WHAT YOU SHOULD DO: Copy out lines with the word "computer" from the material that follows.

TASK INPUTS:
*** Begin section ***

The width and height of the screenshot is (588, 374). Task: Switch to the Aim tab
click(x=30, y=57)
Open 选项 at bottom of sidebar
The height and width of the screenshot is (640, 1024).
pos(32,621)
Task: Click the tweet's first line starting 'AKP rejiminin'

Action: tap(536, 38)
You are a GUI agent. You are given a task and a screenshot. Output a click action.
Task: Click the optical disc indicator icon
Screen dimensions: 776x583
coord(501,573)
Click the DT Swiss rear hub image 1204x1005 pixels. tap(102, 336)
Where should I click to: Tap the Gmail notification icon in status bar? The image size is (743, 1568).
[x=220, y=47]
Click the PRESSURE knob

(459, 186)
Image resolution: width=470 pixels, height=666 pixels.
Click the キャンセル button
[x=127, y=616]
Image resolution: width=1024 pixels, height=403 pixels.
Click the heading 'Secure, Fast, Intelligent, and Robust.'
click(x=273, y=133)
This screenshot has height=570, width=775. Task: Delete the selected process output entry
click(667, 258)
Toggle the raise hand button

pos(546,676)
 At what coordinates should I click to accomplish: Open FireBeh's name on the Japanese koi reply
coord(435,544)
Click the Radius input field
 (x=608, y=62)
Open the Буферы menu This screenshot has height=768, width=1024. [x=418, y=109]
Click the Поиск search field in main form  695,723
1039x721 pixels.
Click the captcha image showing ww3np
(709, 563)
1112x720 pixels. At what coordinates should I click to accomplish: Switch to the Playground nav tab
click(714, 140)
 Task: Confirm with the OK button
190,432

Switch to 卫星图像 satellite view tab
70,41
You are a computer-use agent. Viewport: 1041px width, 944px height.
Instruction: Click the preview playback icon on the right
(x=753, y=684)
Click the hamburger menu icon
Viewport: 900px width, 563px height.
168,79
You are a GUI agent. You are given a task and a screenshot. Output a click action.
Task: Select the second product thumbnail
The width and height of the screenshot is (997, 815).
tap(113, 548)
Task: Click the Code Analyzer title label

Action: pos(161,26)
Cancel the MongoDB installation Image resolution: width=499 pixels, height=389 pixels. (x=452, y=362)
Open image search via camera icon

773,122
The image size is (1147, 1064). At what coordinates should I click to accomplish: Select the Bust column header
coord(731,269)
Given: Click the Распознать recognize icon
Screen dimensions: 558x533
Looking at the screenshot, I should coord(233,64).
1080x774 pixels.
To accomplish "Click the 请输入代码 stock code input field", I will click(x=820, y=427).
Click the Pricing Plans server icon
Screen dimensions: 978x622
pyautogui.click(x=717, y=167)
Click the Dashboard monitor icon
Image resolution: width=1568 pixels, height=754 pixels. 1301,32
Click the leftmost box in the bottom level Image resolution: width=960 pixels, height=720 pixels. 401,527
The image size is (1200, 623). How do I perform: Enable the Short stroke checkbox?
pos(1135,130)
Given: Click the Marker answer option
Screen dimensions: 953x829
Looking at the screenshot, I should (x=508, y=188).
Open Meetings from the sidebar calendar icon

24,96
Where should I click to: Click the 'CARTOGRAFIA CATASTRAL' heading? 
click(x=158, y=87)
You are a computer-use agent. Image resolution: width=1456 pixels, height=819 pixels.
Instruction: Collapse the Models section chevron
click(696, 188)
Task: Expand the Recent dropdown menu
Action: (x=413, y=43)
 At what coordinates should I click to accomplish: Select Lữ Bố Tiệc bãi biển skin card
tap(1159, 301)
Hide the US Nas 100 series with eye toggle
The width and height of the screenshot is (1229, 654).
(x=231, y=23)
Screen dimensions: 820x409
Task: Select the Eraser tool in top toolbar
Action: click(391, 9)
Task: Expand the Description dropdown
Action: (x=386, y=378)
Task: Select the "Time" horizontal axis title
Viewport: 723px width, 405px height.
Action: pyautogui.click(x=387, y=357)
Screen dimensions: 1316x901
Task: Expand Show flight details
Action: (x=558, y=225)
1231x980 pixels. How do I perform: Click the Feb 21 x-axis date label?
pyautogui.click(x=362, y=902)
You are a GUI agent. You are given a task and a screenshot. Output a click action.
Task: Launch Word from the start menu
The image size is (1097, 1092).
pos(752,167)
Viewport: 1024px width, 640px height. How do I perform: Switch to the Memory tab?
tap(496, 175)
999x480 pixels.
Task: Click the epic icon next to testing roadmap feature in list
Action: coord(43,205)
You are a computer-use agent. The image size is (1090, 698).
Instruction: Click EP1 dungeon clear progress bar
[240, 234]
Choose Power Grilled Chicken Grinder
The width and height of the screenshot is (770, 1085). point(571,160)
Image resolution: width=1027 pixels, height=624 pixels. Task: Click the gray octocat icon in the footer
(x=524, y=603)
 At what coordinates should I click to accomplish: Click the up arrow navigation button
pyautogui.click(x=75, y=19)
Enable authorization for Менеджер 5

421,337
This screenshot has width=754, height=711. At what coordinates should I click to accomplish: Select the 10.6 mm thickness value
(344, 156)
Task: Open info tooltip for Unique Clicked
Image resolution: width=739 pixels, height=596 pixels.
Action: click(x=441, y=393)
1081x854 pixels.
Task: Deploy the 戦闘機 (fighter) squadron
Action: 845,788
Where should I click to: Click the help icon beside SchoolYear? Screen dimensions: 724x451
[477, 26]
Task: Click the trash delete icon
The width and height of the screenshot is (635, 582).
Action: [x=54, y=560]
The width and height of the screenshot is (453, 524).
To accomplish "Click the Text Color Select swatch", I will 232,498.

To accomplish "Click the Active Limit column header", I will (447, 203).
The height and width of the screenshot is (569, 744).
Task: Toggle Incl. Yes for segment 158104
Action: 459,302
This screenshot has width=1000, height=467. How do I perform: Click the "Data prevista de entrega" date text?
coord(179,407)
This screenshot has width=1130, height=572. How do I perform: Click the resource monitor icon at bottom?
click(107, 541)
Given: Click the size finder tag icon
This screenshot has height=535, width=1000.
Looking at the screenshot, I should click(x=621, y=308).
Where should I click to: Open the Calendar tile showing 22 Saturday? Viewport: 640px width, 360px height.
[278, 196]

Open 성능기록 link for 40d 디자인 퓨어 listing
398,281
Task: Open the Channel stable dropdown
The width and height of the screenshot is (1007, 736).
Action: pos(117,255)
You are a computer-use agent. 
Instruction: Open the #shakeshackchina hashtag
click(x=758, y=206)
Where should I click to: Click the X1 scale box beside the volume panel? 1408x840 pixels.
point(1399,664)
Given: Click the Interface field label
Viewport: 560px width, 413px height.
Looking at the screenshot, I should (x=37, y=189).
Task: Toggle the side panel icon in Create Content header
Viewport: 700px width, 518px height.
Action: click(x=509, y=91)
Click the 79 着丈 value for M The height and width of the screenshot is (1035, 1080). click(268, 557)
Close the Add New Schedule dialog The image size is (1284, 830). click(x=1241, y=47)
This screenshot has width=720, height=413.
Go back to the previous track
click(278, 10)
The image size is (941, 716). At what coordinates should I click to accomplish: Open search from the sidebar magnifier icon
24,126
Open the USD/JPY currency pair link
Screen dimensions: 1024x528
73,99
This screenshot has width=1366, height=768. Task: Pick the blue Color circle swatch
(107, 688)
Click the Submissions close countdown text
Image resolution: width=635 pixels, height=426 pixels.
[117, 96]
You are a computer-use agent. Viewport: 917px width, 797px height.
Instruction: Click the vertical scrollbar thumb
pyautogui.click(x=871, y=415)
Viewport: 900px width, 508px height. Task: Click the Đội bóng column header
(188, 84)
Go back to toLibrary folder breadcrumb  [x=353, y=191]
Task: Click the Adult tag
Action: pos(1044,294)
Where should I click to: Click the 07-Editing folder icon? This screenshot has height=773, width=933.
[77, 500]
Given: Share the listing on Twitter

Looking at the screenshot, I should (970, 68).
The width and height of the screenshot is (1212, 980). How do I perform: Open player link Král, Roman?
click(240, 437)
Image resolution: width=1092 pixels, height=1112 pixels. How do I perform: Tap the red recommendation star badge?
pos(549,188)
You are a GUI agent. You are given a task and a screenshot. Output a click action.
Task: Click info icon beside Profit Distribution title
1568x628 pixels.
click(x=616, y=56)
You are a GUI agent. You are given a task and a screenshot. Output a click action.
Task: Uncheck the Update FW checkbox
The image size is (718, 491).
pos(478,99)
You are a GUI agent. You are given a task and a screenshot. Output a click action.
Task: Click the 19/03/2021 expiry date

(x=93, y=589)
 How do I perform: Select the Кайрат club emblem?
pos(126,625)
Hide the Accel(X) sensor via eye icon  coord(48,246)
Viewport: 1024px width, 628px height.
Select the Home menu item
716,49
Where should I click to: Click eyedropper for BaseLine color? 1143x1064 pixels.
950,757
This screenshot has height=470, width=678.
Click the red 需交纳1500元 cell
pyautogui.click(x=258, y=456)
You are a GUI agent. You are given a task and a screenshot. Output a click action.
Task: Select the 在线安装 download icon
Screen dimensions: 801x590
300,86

*** End section ***

EXERCISE OUTPUT:
You are a computer-use agent. Viewport: 1041px width, 944px height.
You are a computer-use agent. Image resolution: width=1456 pixels, height=819 pixels.
You are a computer-use agent. The image size is (1090, 698).
You are a computer-use agent. 
You are a computer-use agent. Viewport: 917px width, 797px height.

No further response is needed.